_MATERIAL SUPPLIED_.
● ● ●

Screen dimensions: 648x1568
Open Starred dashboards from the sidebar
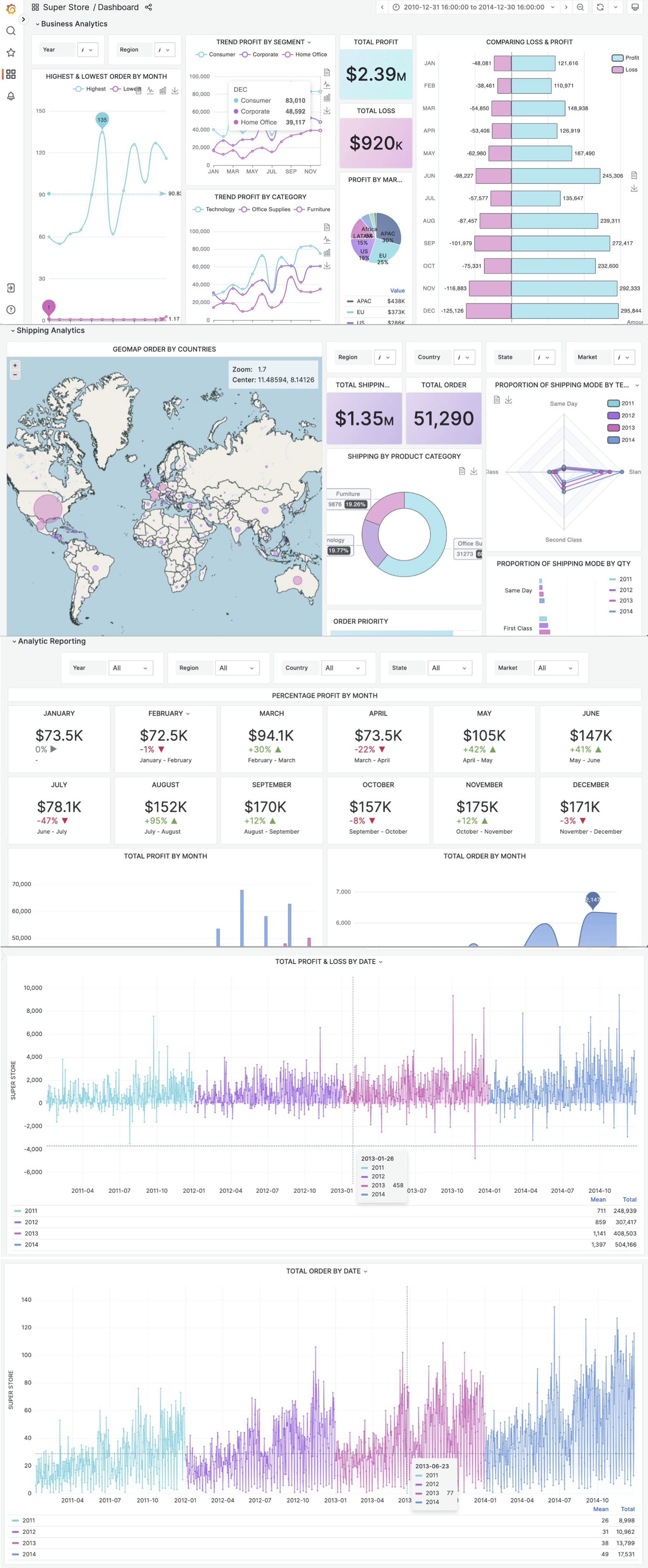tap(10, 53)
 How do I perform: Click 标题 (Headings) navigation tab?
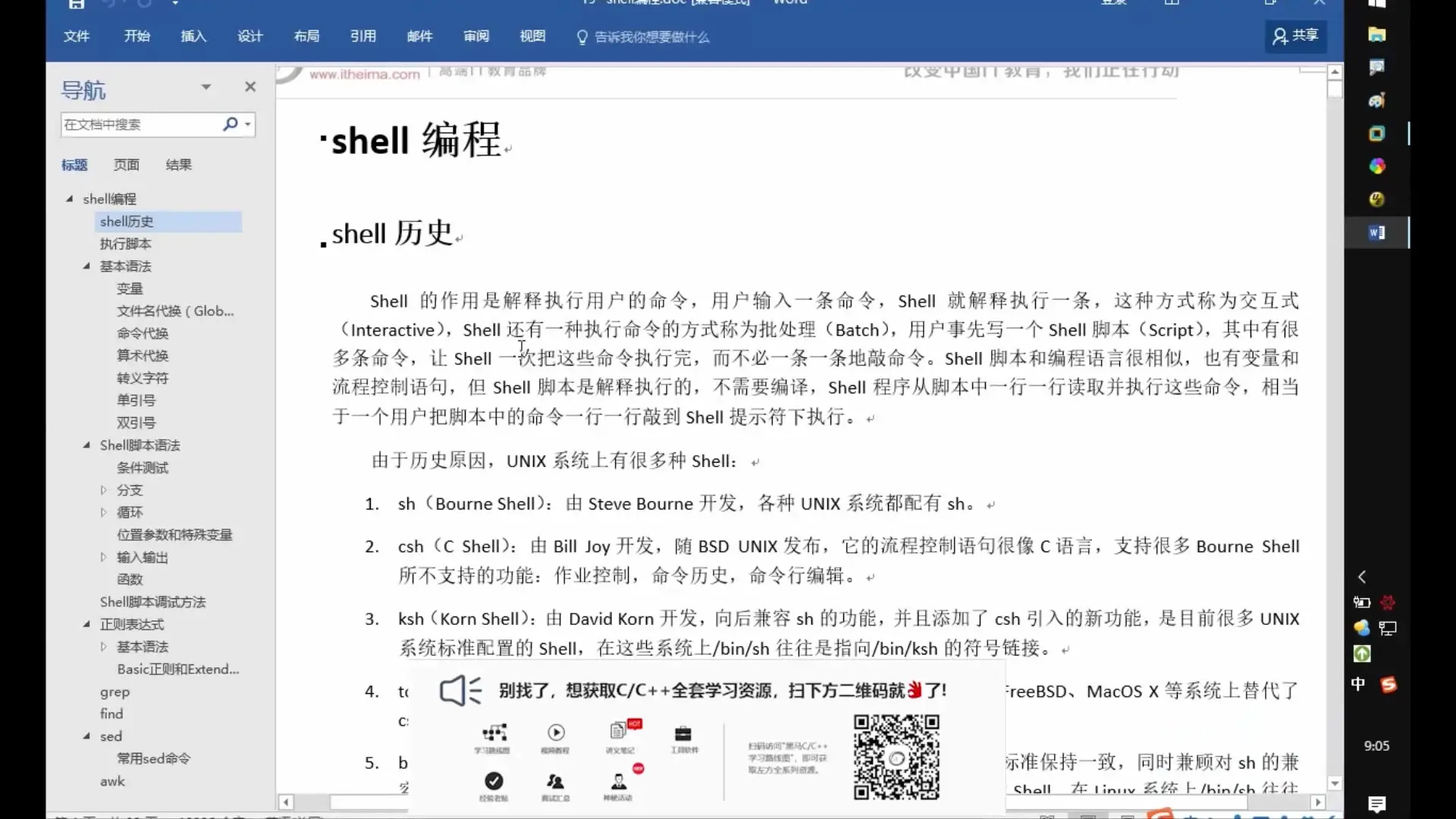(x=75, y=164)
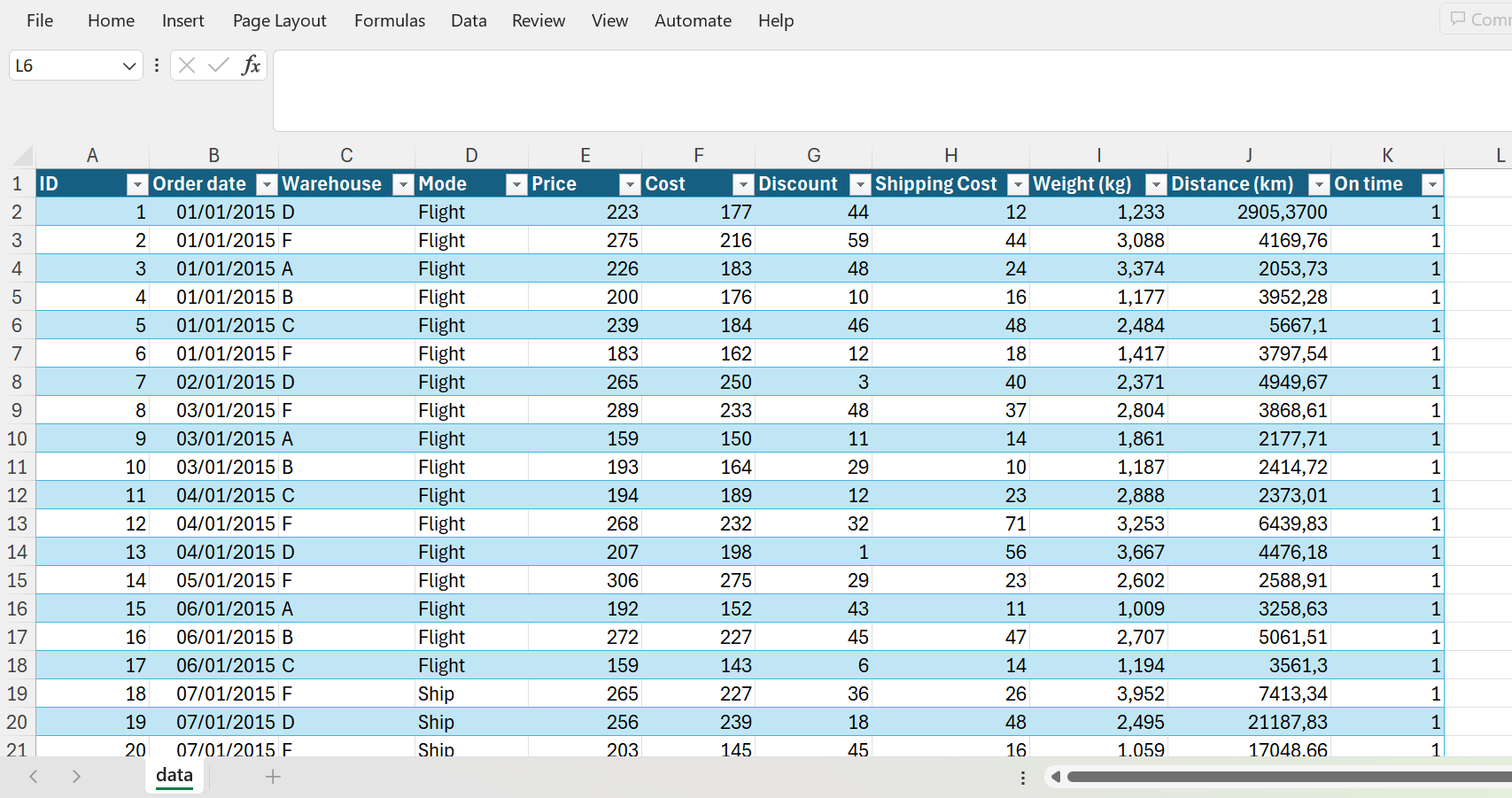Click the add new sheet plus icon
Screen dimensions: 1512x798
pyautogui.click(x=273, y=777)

● ● ●

_PROMPT_.
Please rewrite the items above with "sidebar" changed to "side panel" and everything else kept the same, and leave out the pictures.

_RESULT OF THE EXERCISE_.
Screen dimensions: 648x1568
Open Starred dashboards from the side panel
tap(10, 53)
 How do I perform: Click 标题 (Headings) navigation tab?
(x=75, y=164)
Click the add new sheet plus icon
Screen dimensions: 1512x798
pyautogui.click(x=273, y=777)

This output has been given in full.